Inscription
Prairie Fires Pioneering was never easy. In Dakota, drought, and grasshoppers, blizzard, and prairie fires were all occupational hazards. In sparse timbered areas, the settlers lived in dugouts and sod houses, enduring the hardships common to all frontiersmen. Betsy Dalager, a widow with five children, accompanied by her mother, Guri, (Mrs. Peder Anderson Schobakken) migrated from Glenwood, Minnesota to Raritan township, Day County in May, 1884, by oxdrawn wagon.
By 1886, they had a house, a barn, a well, several cows, and the vitally necessary plowed fireguards. On April 17, John Dodd, living three miles to the south, set a fire to burn out his slough. A strong window took his fire beyond his control. It fired the haystacks near the barn. Betsty and Guri, in seeking to save the livestock, were trapped by the fire in the burning barn.
Betsy ran out, her clothes aflame and jumped into the well. The barn became Guri’s funeral pyre. The children had sought safety in the plowed firebreak and after the hot earth had cooled, helped their mother out of the well. Betsy lived through a long battle with burns, but rheumatism left her a cripple.

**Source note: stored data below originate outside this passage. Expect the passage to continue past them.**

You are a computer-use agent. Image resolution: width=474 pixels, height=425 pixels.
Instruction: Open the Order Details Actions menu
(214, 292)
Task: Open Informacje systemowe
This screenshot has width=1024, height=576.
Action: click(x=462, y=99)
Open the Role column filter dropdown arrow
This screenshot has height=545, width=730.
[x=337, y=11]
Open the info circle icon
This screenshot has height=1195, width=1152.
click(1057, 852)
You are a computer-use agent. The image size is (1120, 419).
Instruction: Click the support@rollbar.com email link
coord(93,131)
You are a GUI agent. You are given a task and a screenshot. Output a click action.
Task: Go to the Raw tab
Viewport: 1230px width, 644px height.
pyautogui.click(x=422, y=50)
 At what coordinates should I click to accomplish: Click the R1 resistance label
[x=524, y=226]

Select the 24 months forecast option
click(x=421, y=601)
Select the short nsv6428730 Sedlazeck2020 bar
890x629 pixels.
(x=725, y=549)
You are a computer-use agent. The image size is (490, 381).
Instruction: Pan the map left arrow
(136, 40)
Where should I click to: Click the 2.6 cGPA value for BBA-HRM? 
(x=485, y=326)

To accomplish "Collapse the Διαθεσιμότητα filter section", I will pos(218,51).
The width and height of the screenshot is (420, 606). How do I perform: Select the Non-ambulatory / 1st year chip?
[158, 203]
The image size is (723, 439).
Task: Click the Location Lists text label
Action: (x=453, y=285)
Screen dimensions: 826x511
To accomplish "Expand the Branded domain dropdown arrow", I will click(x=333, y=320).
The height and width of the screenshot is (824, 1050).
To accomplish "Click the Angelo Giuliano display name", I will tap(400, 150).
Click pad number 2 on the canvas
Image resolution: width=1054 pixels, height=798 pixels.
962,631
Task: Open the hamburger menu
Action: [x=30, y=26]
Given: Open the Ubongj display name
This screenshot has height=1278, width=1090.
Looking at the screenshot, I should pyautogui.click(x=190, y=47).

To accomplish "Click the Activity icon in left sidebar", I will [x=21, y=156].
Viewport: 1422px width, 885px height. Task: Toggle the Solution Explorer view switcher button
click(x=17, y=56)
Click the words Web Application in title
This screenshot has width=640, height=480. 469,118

For 36 years this slight figure in a wheel chair was the symbol of the indomitable spirit which had brought her to Day County. This episode happened four and one quarter miles west from this marker. This marker is designed as a tribute to the courage of those who suffered tribulation and deprivation in the settlement of Day County.
It is believed by kinsman to be the first recorded death by a prairie fire in what is now South Dakota.